PHYSICAL EXAMINATION: Patient presents in the office with complaining of shortness of breath at high levels of exertion. She is a normal appearing 17 year old female with no symptoms at rest. BMI 19.7, weight 136 lbs, Heart Rate 65, Respiration 10 bpm. She has a history of asthma, seasonal allergies, and anemia. On 12/21/12 patient was tested with a methacholine challenge which was negative. She has no history of any other chronic disorder. Patient has a healthy diet that focuses on fruits and vegetables and limits processed food. Current medications include Vitamin D, and Iron supplementation.

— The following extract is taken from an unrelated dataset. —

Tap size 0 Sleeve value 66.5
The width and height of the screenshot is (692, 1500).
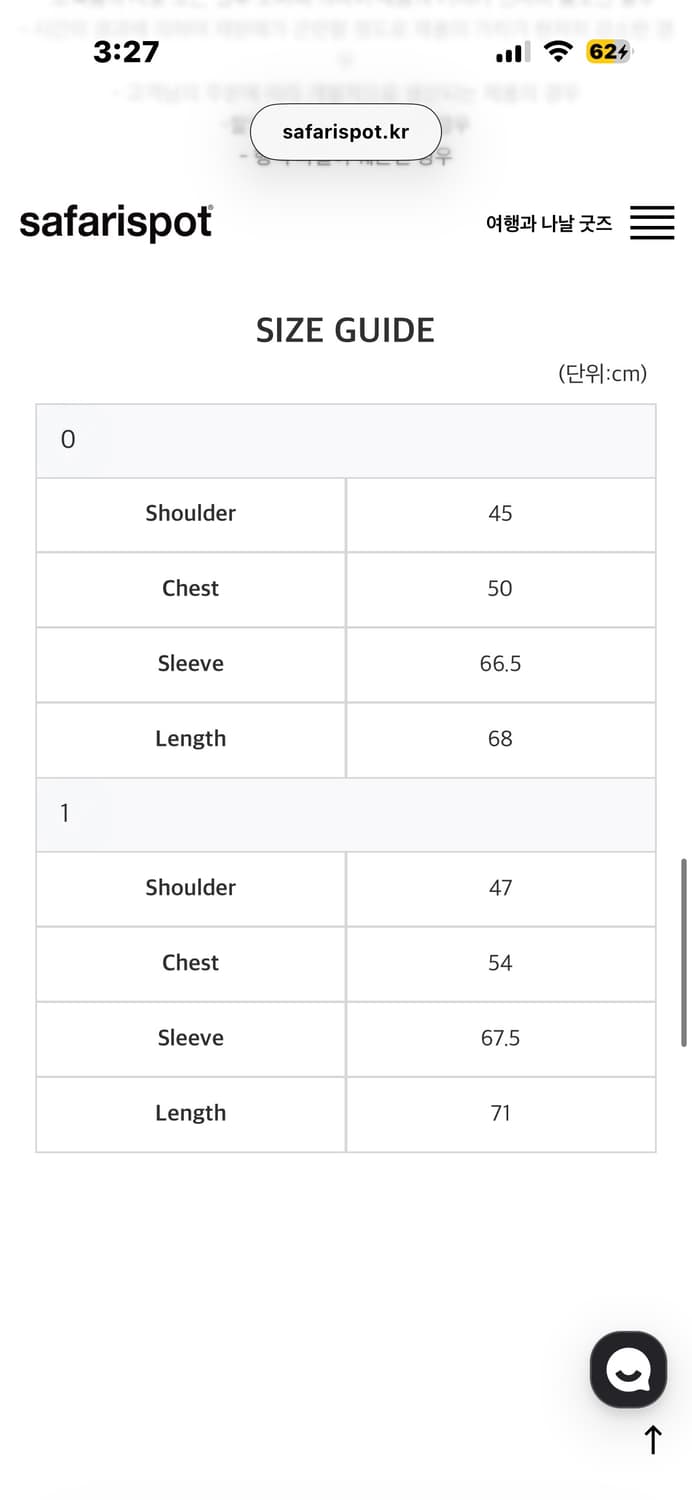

DIFFERENTIAL DIAGNOSIS: 1) Asthma 2) Vocal Cord Dysfunction 3) Lack of Fitness/unreasonable expectations

TESTS AND RESULTS:

Pre and Post Beta Agonist testing revealed no change in FEV1, a 1% decrease in FVC, and a 1% increase in FEV1/FVC. This testing revealed a slight flattening of her inspiration loop with difficulty exhaling after 1 second. ECG revealed a sinus arrhythmia, but was otherwise normal. Blood work included Hemoglobin of 13.5 g/dL and Hematocrit of 41%. Chest X-rays were within normal limits. Shortness of breath testing revealed a maximum drop of 9% for FVC, 7% for FEV1, and 1% for FEV1/FVC ratio. Maximum heart rate during testing was recorded at 200 bpm (98% of age predicted max). VO2 response to work load was 57.4 ml/kg/min, 3.57 L/min (99% for women 20-29 age, ACSM’s Guideline for Exercise Testing and Prescription, Ninth Edition). Pulse ox revealed a drop from 98%-88% during exercise. Heart rate response to exercise was normal. Post-exercise lung exam was clear throughout. Post exercise flexible fiberoptic laryngoscopy showed significant adduction throughout membranous vocal cords on inspiratory effort with posterior glottis opening; however, full abduction with expiration. The patient exhibited and audible stridor during the last stage of testing.

FINAL/WORKING DIAGNOSIS: Vocal Cord Dysfunction

TREATMENT AND OUTCOMES: Patient had enrolled in speech therapy prior to testing because of pretest suspicion for VCD. Patient was instructed to continue speech therapy to help treat her vocal cord dysfunction by working to maintain vocal cord abduction and airway patency near VO2max. She continues to compete in her cross country season with intermittent symptoms.